Related papers: Frequency-Aware Transformer for Learned Image Compression

Frequency-Aware Transformer for Learned Image Compression

URL: http://arxiv.org/abs/2310.16387v3
Date: Thu, 21 Mar 2024 04:52:57 GMT
Title: Frequency-Aware Transformer for Learned Image Compression
Authors: Han Li, Shaohui Li, Wenrui Dai, Chenglin Li, Junni Zou, Hongkai Xiong,
Abstract summary: We propose a frequency-aware transformer (FAT) block that for the first time achieves multiscale directional ananlysis for Learned Image Compression (LIC) The FAT block comprises frequency-decomposition window attention (FDWA) modules to capture multiscale and directional frequency components of natural images. We also introduce frequency-modulation feed-forward network (FMFFN) to adaptively modulate different frequency components, improving rate-distortion performance.
Score: 64.28698450919647
License: http://creativecommons.org/licenses/by-nc-sa/4.0/
Abstract: Learned image compression (LIC) has gained traction as an effective solution for image storage and transmission in recent years.

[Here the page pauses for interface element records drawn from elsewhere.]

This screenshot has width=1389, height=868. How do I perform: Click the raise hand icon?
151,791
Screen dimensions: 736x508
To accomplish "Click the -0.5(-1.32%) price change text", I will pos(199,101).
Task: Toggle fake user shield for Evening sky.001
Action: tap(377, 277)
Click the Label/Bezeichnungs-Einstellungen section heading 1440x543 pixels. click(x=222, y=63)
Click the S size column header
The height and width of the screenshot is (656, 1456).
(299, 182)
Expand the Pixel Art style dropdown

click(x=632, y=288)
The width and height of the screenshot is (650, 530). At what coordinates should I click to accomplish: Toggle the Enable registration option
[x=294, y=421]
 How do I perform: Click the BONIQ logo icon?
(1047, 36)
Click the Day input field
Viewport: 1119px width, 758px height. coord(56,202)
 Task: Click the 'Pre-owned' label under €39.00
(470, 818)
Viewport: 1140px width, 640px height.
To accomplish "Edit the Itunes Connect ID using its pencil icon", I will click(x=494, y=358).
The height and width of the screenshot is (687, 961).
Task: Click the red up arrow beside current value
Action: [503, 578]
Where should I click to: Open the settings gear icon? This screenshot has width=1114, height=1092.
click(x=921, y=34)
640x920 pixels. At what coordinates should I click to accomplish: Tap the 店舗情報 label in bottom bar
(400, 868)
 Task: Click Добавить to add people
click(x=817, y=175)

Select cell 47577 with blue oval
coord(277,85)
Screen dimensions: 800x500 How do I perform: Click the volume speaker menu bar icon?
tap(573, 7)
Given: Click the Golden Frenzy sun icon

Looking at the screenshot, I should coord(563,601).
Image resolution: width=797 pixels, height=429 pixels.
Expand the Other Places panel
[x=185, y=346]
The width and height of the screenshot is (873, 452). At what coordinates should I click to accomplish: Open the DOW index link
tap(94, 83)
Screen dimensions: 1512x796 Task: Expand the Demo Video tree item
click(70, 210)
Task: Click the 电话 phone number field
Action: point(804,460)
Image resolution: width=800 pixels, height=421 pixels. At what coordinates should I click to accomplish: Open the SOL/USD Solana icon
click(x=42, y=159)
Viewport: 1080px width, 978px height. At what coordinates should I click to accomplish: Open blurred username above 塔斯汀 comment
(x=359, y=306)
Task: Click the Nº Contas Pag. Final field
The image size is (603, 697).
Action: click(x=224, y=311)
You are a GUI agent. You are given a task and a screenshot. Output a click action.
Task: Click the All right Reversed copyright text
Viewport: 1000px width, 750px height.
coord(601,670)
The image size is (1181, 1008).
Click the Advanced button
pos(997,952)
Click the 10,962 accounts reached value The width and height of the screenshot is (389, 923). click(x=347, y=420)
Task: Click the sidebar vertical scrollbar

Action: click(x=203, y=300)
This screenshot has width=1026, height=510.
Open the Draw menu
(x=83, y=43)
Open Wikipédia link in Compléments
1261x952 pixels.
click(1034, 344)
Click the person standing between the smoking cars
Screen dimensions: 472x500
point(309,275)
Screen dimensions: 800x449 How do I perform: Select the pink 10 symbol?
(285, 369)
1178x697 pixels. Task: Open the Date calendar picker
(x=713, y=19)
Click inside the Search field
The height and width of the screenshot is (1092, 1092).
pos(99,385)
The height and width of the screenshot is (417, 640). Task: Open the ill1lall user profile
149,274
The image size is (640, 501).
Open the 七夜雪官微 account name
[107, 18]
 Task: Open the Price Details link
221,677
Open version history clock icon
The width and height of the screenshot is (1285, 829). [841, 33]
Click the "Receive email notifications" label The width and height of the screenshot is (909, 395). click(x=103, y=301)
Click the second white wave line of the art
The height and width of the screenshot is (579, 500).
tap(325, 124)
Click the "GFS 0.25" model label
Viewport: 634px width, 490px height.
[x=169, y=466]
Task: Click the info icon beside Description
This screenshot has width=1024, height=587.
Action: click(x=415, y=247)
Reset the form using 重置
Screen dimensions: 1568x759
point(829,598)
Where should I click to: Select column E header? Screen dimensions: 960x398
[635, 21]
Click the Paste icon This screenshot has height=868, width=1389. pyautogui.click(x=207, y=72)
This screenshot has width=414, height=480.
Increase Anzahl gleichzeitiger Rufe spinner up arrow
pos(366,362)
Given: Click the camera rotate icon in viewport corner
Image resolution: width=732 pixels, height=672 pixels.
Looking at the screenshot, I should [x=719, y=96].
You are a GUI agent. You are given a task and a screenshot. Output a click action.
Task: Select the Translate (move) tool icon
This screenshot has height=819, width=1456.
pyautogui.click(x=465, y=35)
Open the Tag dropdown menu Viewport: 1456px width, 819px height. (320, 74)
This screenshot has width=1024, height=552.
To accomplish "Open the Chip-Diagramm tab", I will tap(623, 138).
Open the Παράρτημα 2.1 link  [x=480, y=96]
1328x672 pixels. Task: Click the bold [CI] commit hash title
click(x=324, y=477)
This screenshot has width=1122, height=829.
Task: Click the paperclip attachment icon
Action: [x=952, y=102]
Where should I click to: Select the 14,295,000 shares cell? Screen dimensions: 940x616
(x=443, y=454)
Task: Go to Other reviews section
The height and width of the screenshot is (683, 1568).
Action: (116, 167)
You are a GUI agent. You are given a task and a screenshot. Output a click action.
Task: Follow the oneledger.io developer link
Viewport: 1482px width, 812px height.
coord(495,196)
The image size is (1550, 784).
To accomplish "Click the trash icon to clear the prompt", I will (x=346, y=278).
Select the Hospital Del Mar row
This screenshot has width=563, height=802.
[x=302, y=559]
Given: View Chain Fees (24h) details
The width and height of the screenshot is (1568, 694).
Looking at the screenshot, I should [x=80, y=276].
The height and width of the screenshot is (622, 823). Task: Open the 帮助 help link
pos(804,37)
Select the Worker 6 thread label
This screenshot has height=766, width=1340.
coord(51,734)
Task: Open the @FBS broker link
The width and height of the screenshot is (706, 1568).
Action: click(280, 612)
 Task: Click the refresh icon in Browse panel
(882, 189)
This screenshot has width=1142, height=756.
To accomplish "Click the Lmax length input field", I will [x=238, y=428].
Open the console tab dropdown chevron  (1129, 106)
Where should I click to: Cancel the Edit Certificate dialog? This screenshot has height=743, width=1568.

However, existing LIC methods are redundant in latent representation due to limitations in capturing anisotropic frequency components and preserving directional details. To overcome these challenges, we propose a novel frequency-aware transformer (FAT) block that for the first time achieves multiscale directional ananlysis for LIC. The FAT block comprises frequency-decomposition window attention (FDWA) modules to capture multiscale and directional frequency components of natural images. Additionally, we introduce frequency-modulation feed-forward network (FMFFN) to adaptively modulate different frequency components, improving rate-distortion performance. Furthermore, we present a transformer-based channel-wise autoregressive (T-CA) model that effectively exploits channel dependencies. Experiments show that our method achieves state-of-the-art rate-distortion performance compared to existing LIC methods, and evidently outperforms latest standardized codec VTM-12.1 by 14.5%, 15.1%, 13.0% in BD-rate on the Kodak, Tecnick, and CLIC datasets.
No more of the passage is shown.